The ‘Gladiator’ Workout That Hits Every Muscle In Your Body

If you want to learn how to cook, consult a chef; if you fancy yourself as a sportsman, speak to an athlete; and if you want the body of a gladiator, then seek out, well, a Gladiator.

James Crossley is probably best known for flexing his pecs as Hunter on the cult nineties TV show Gladiators.

Despite no longer having his slicked blond hair, six-foot-three Crossley still boasts a colossal build that includes 9-inch arms and 19 stone’s worth of muscle mass.

Now 43, the former bodybuilder runs his own personal training business, Chelsea Fitness. So while you might not want to meet him on the cotton bud duel, you’d be grateful to have him pushing you through a circuit that hits every single muscle in your body, as he does here (no travellator needed).


“Place the bar across your shoulders, feet shoulder-width apart. Squat down with a straight back (below parallel if possible) over three seconds; watch the knees don’t bend in. Drive the squat back up to standing. We have a longer rest here as we’re looking to build strength. This is great for legs and posterior chain.”

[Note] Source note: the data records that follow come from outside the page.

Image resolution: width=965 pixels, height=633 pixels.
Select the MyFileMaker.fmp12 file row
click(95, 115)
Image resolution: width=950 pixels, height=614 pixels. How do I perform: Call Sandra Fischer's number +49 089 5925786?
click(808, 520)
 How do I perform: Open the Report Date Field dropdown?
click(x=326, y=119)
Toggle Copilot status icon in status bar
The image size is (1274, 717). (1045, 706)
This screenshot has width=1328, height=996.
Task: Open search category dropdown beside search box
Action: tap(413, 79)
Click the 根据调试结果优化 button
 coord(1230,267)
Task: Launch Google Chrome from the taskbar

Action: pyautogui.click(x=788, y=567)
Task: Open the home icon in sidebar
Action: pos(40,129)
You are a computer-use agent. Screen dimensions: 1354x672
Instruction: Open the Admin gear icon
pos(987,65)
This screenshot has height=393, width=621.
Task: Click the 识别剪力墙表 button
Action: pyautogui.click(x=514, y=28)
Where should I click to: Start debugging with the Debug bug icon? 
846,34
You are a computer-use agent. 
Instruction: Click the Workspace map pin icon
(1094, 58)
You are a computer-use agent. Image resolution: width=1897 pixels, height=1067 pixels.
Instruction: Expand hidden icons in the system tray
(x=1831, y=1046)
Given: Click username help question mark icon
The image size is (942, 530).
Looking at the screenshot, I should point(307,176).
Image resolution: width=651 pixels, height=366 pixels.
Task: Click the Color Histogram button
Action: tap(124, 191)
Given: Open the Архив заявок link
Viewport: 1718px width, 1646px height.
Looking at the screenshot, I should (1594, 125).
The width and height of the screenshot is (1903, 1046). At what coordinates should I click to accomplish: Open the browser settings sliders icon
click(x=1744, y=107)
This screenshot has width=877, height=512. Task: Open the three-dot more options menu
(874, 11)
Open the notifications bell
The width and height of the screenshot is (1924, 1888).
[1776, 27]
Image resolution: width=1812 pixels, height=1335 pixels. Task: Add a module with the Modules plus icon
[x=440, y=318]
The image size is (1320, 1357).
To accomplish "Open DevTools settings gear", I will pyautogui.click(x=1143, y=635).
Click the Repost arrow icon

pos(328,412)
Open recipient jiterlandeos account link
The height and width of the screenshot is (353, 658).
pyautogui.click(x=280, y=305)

Pro Tip: Raise the heels slightly (try a 5kg plate underneath) to help your form.

Reps: 6-8 Sets: 4 Rest: 120 seconds

Pull Ups

“Grab the pull-up bar with an overhand grip, slightly wider than shoulder width. Tense your core, keep legs straight and pull up so your chest touches the bar and shoulder blades retract. Slowly lower to full extension. This is great for back and arm development and strength.”

Pro Tip: Use a chin-up machine or bands if bodyweight is too heavy.

Reps: 6-8 Sets: 4 Rest: 90 seconds


“Stand with your mid-foot under the bar. Squat down and grab the bar about shoulder-width apart. Keep the bar close to the body and lift. Lift your chest but keep a neutral head and your back straight. Pull, lift shoulders and hips in one move.

“Take shorter rests and do higher reps as we’re looking to promote hypertrophy [i.e. growth].”

Pro Tip: Keep everything tight and braced before you lift.

Reps: 8-10 Sets: 3 Rest: 45 seconds

Military Press

“Take the bar off a squat rack at chest level. With a shoulder-width grip, rest the bar on top of your chest. Drive overhead, straight arms and push head through then lower. Great for the shoulders and triceps, again working hypertrophy.”

Pro Tip: Tense your glutes to keep the body static and braced.

Reps: 8-10 Sets: 3 Rest: 45 seconds

Tricep Dips

“You can do these on a bench or dip bars. Make sure your arm goes well below 90 degrees to get the full range of motion. Great for triceps, chest and shoulders.”

Pro Tip: Hold at the top of the movement to get the full squeeze on the triceps.